The European Biochar Consortium expects biochar to be capable of delivering carbon removal at climate relevant volumes within 15 years. Biochar production is expected to increase year on year by 70% reaching 6 megatonnes annually by 2030, and 100 megatonnes by 2040.³³

5. Challenges and Limitations

While biochar may sound like the panacea to climate change with its high scalability, it has some challenges and limitations. In the short term, biochar’s major challenge is to maintain the high growth rates for installation, which requires large amounts of financing and political and regulatory support. In the long run, biochar’s major challenge is the availability and aggregation of available biomass.³⁴

The cost of a biochar system depends on the costs of feedstock sources acquisition, transport and processing, and is most adequately adopted in locations with marginal land and high-value crop, and near low-cost feedstock sources.³⁵ The strategic placement of biochar plants therefore becomes paramount, and hubs could be produced to scale the industry to megatonne production.

6. Conclusion

Summary of the main points:

Biochar is one of the most scalable CDR technologies that has low financial and measurement, reporting and verification barriers.

Biochar is mainly used for carbon sequestration and soil amendment, however has over 60 different applications such as water management and in construction materials.

The most common way to create biochar is through this 5 step process:

1. Acquisition of biomass feedstock.
2. Pyrolysis (heating of biomass without oxygen).
3. Char collection and cooling.
4. Post processing — augmenting the properties for their use case, such as doping with appropriate chemicals for soil amendment.
5. Application of biochar product to the use case.

The most common production methods of creating biochar are: slow pyrolysis, fast pyrolysis, gasification and hydrothermal carbonisation.

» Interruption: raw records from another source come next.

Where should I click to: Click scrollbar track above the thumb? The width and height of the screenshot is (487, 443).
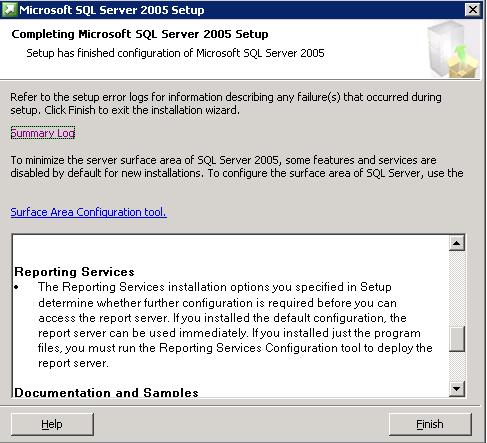457,288
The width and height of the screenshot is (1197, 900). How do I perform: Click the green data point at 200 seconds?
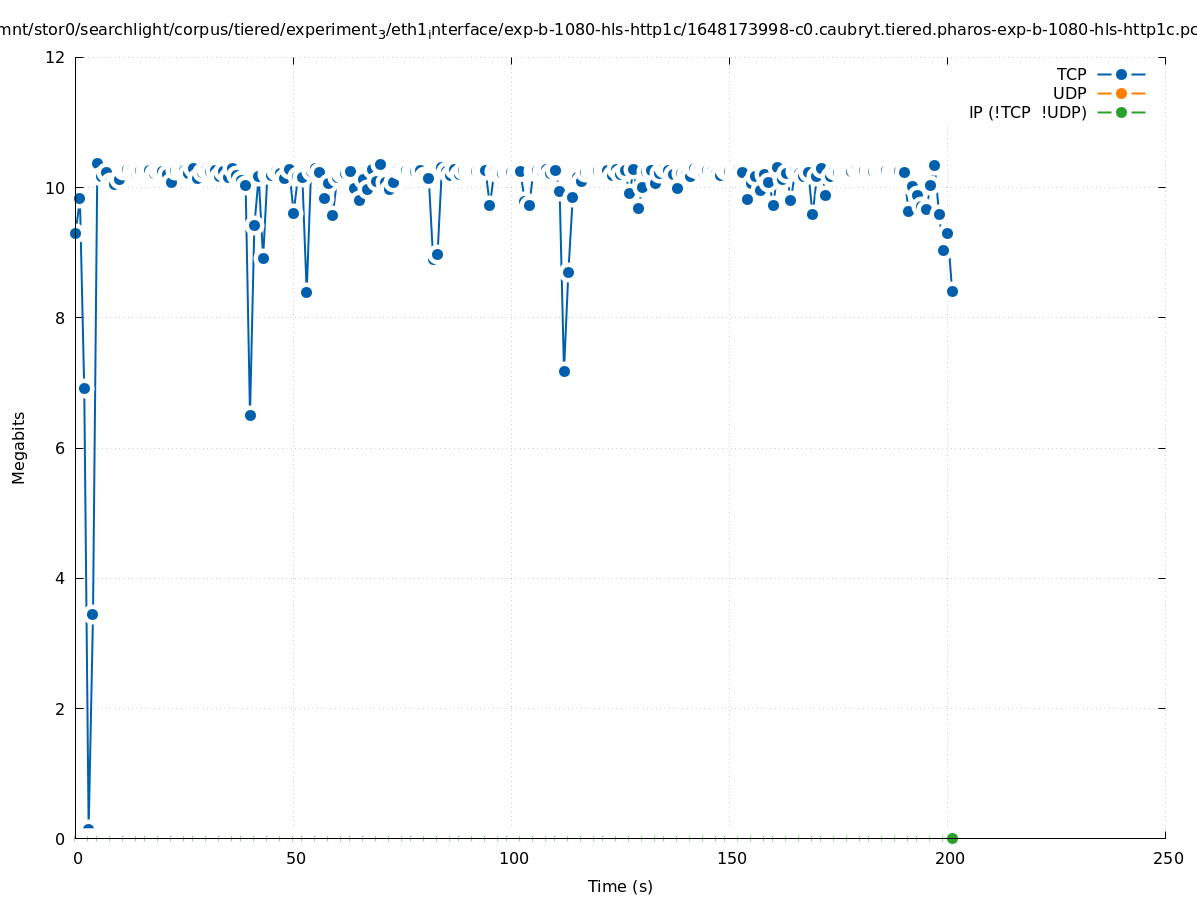952,838
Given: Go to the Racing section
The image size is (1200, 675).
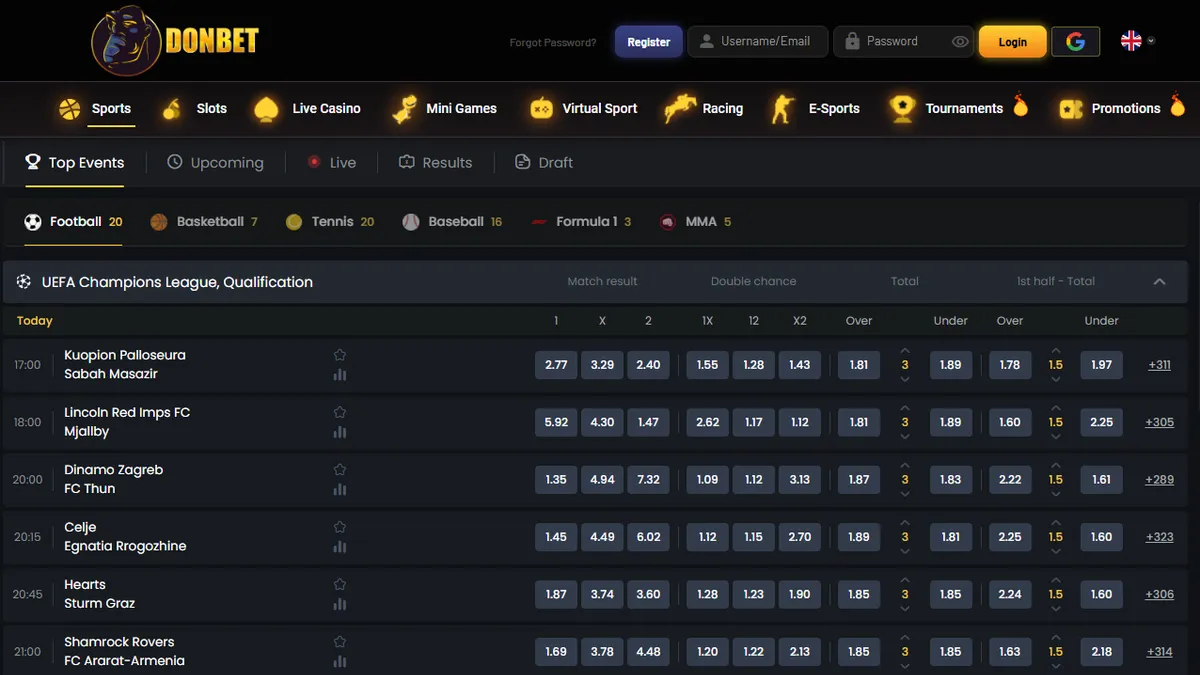Looking at the screenshot, I should (704, 108).
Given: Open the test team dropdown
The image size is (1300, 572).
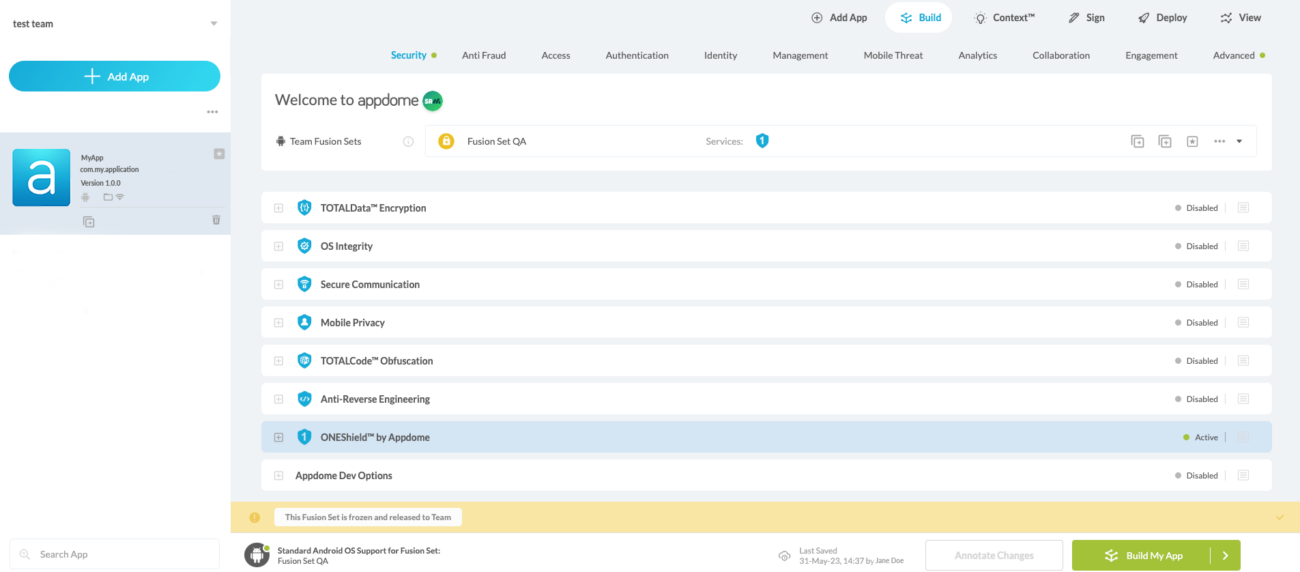Looking at the screenshot, I should pos(213,24).
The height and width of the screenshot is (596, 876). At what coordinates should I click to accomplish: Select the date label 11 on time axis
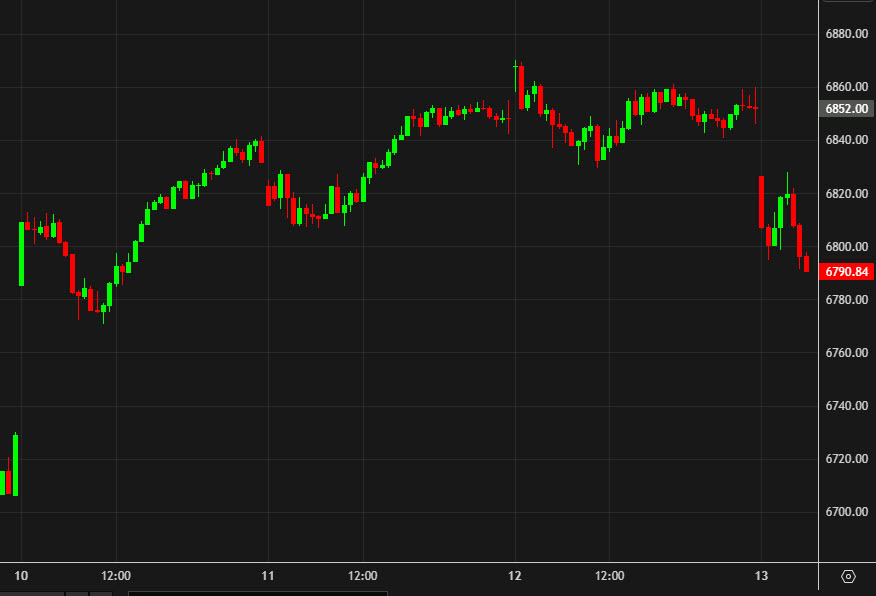[x=267, y=576]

Biochar facilities and properties are incredibly heterogeneous, when evaluating a biochar project they can be broken down into 3 key principles:

1. Feedstock input (type, cost and aggregation logistics)
2. Physical Parameters (time, temperature and mechanism)
3. High technology facility or Low Technology? (High tech 70% of all GHGs are captured, and temperature has to be controlled)

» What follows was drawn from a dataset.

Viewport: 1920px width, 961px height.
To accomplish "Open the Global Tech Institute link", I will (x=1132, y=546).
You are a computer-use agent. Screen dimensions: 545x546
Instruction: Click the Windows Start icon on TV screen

Currently Puro.earth is the main registry to find biochar projects with 30 projects registered and a cumulative production of 86,000 biochar credits

The European Biochar Consortium expects biochar to be capable of delivering carbon removal at climate relevant volumes within 15 years. Biochar production is expected increase year on year by 70% reaching 6 megatons annually by 2030, and 100 megatons annually by 2040.